"Saul sent men to David's house to watch it and to kill him in the morning. But Michal, David's wife, warned him, "If you don't run for your life tonight, tomorrow you'll be killed." (1 Samuel 19:11)
"When David had fled and made his escape, he went to Samuel at Ramah and told him all that Saul had done to him. Then he and Samuel went to Naioth and stayed there. Word came to Saul: "David is in Naioth at Ramah"; so he sent men to capture him. But when they saw a group of prophets prophesying, with Samuel standing there as their leader, the Spirit of God came upon Saul's men and they also prophesied. Saul was told about it, and he sent more men, and they prophesied too. Saul sent men a third time, and they also prophesied. Finally, he himself left for Ramah and went to the great cistern at Secu. And he asked, "Where are Samuel and David?"
"Over in Naioth at Ramah," they said. So Saul went to Naioth at Ramah. But the Spirit of God came even upon him, and he walked along prophesying until he came to Naioth. He stripped off his robes and also prophesied in Samuel's presence. He lay that way all that day and night. This is why people say, "Is Saul also among the prophets?" (1 Samuel 19:18-24)
This is amazing. Saul's men come after David to kill him.

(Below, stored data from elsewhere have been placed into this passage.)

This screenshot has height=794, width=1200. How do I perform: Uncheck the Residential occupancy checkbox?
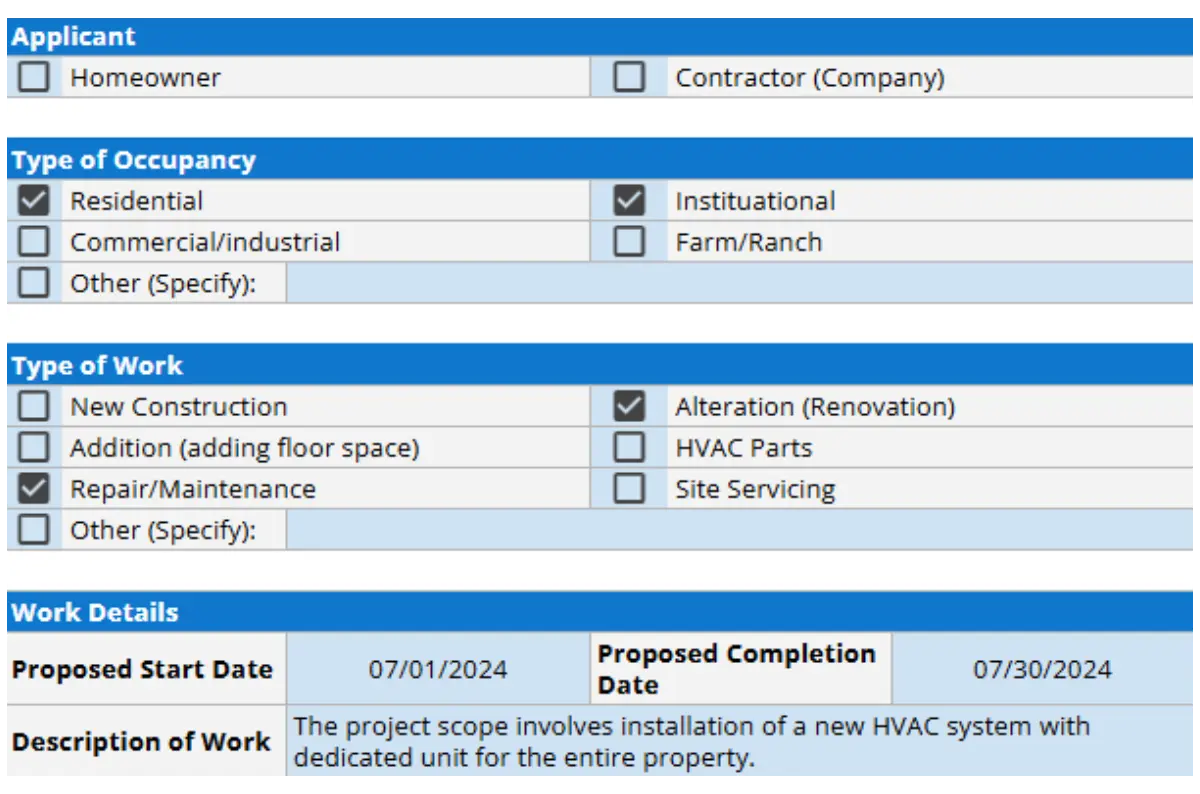tap(34, 201)
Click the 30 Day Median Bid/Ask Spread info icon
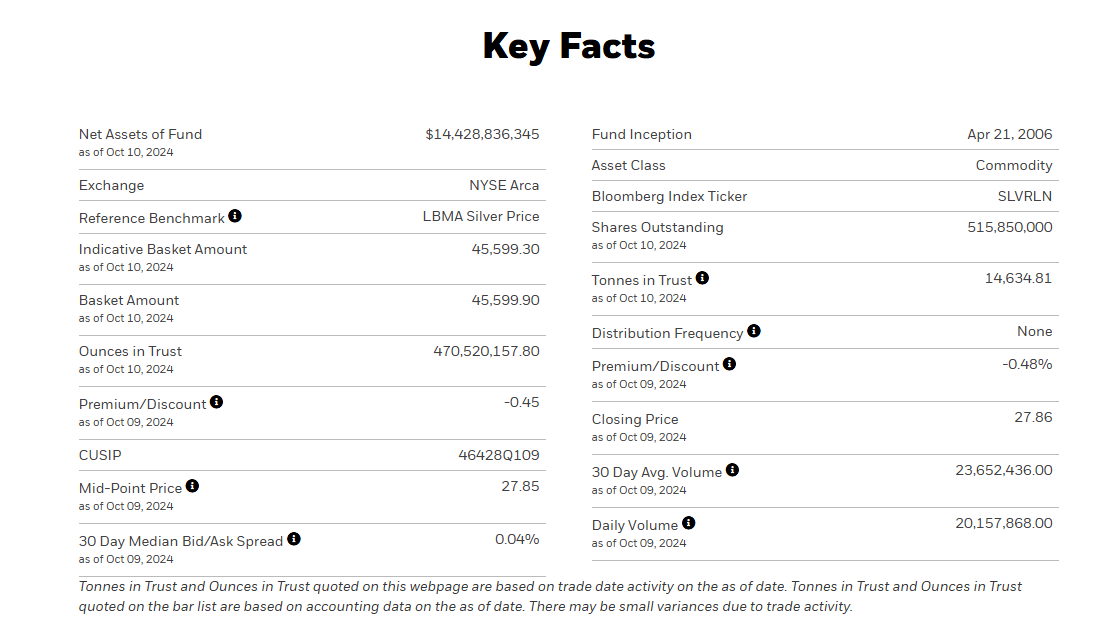This screenshot has width=1093, height=639. pos(294,539)
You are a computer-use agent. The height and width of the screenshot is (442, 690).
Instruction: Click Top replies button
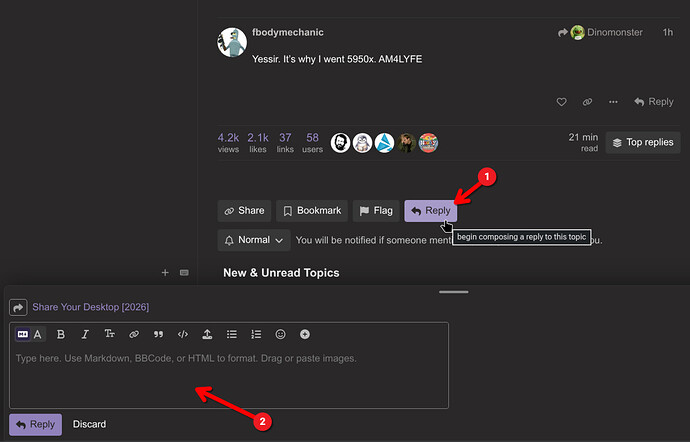coord(643,142)
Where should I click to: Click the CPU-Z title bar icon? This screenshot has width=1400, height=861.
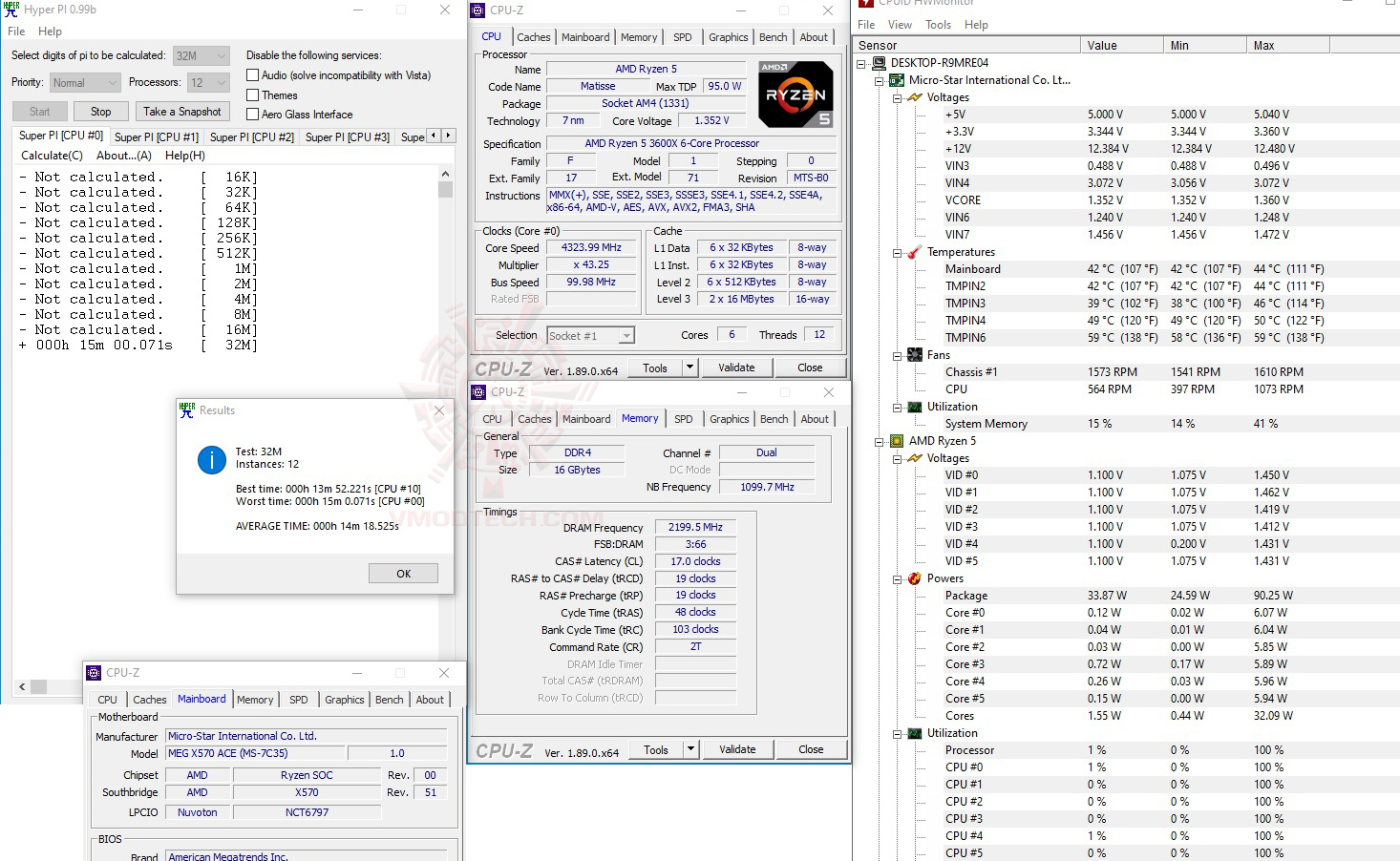[x=477, y=10]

God temporarily turns would-be killers into prophets. So Saul then sends more men to kill David. God turns them as well. A third time Saul sends men to kill David, and God turns them into prophets too. Finally, Saul basically decides, "If you want something done right, do it yourself," and he comes to finish the job himself. But God even turns Saul into a prophet, long enough for David to escape. Saul was so overwhelmed by the power of the Spirit of God that he was prevented from carrying out his intention to take David's life, to the point of laying down in one place all day and all night.

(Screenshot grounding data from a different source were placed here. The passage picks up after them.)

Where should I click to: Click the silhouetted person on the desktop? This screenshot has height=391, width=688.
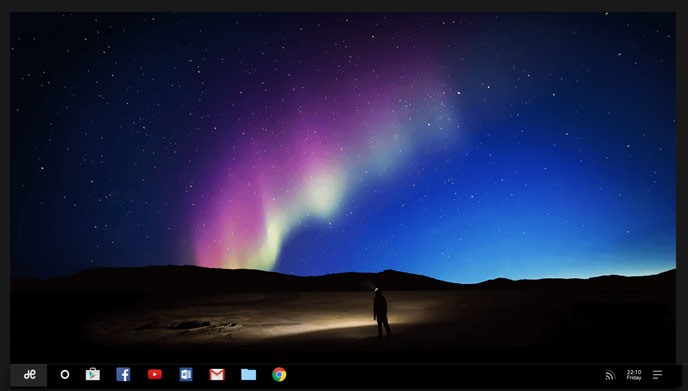pyautogui.click(x=381, y=313)
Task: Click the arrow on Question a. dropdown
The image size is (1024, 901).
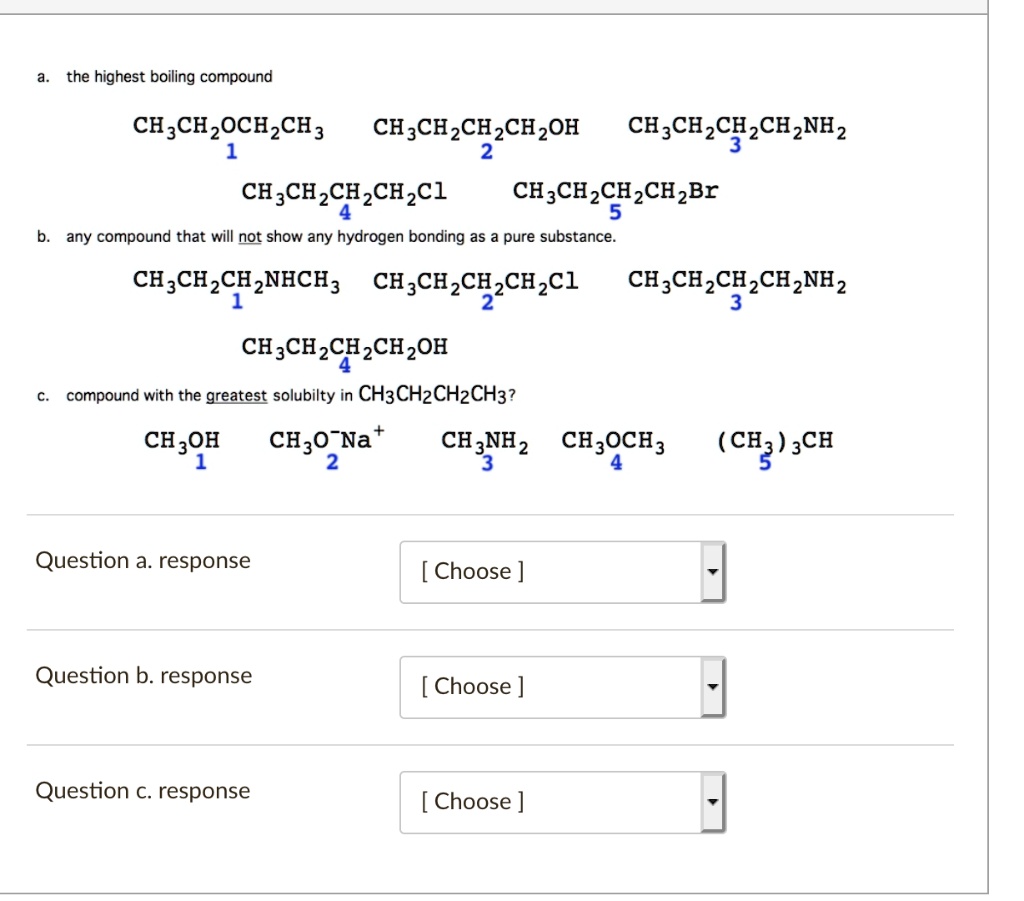Action: point(713,571)
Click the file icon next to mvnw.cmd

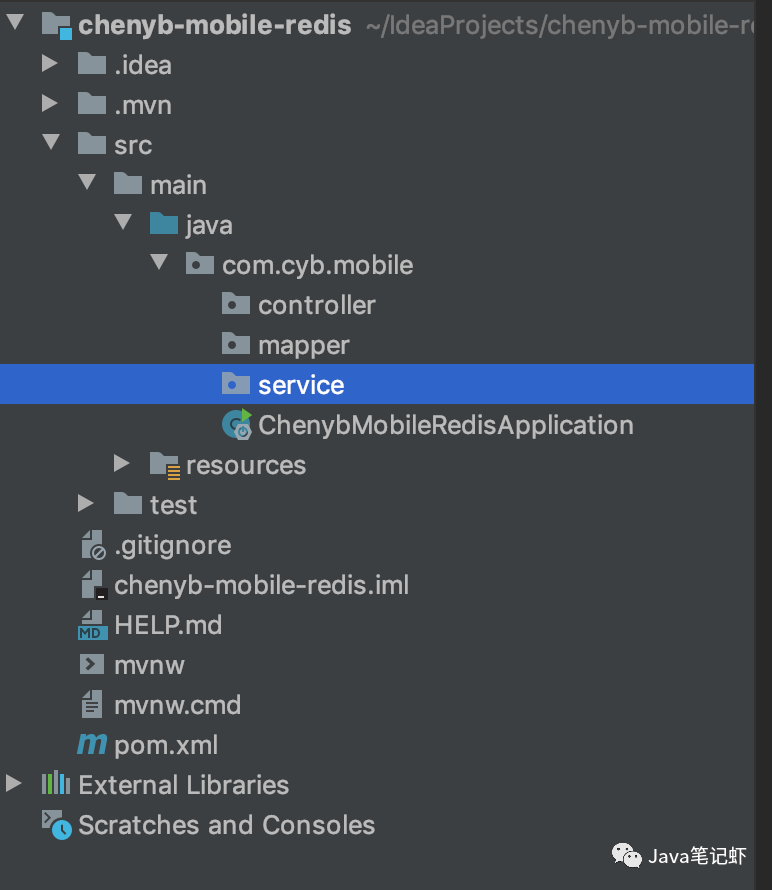tap(91, 704)
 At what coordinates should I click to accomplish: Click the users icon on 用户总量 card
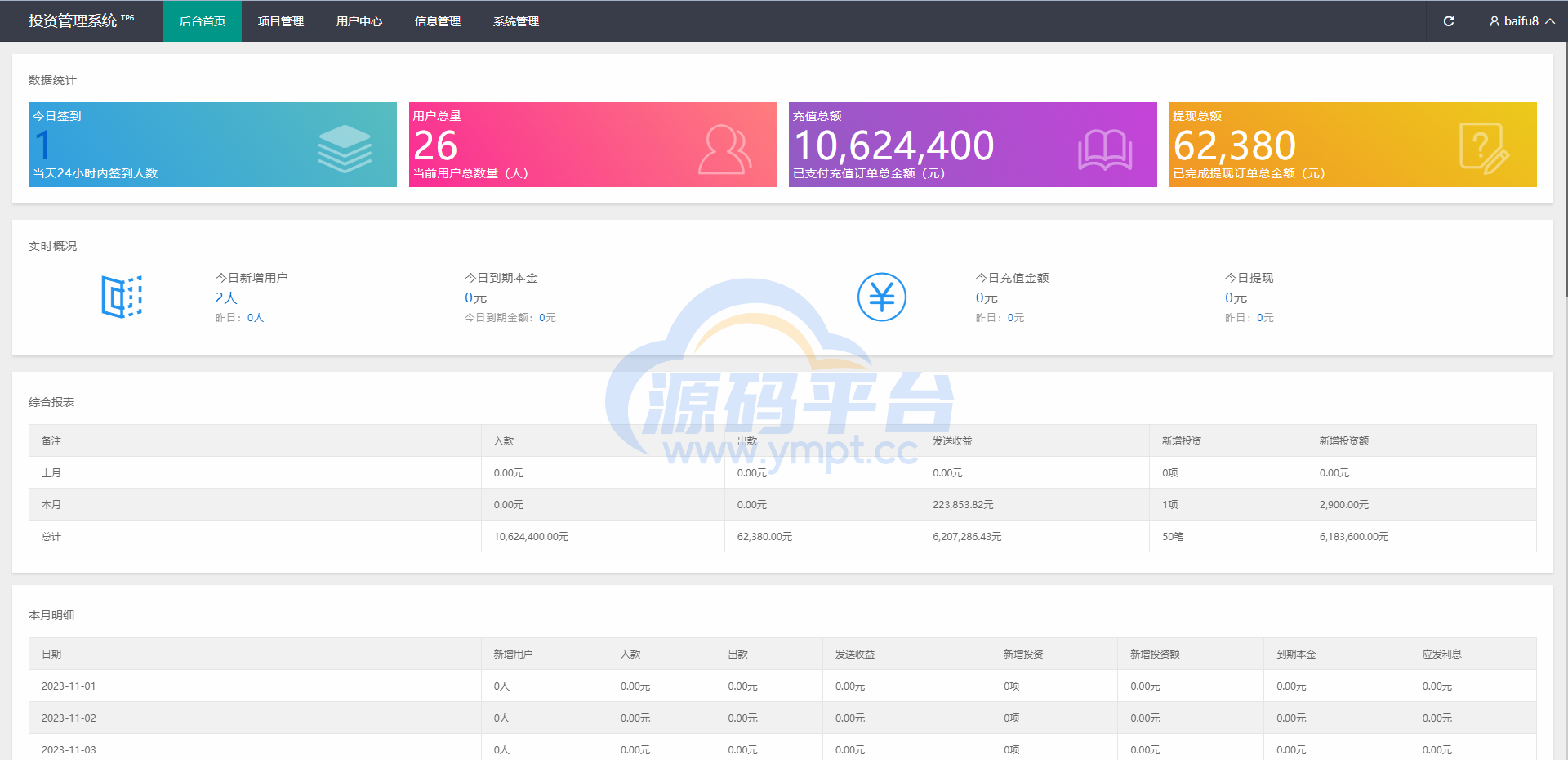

This shows that God does indeed intervene in human affairs. It also shows that God does not allow human free will to reign supreme. In fact, it shows that the power of the Spirit of God is irresistible. God turned enemies into servants. He magnified His power over the spirits of men. God, in His sovereignty, for the purpose of insuring that His will is accomplished, and to glorify Himself, many times changes people, or causes them to do things that they would otherwise never do. Instead of seizing David, Saul and his men were seized by the power of the Holy Spirit. In similar manner, God also causes those who are lost, unsaved, under His wrath and His enemies to repent and turn their lives over to Him, whereupon He regenerates them (makes them into brand new creatures); washes away their past, present and future sins; legally credits them with the holiness of Christ; and then, being that they are now holy and clean vessels fit for God to dwell in, they become living tabernacles as the Holy Spirit then indwells them, and, like an engagement ring, serves as a sign guaranteeing that they will be part of the bride of Christ (the invisible, universal Church). Of course, this was not the case with Saul and his men, because this was the time before the promised Messiah, when God had promised that He would turn hearts of stone into hearts of flesh. Therefore, the Holy Spirit only indwelled Saul and his men temporarily, and they were not regenerated.

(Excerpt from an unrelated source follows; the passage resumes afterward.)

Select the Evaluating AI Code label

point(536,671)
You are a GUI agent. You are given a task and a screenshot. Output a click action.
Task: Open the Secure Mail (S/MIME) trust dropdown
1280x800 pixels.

Another thing this shows is that, when you trust in God, He is able to protect you. In fleeing to Samuel, David made God his refuge. While in Saul's court, Saul had already tried to pin David to the wall with his spear twice. So, even though David was in the palace of the king, the most powerful man in the land, David found little rest or satisfaction. However, when he joined with Samuel and the prophets, who were serving God, he found fellowship, safety and the greatest relief imaginable to him in his present distress.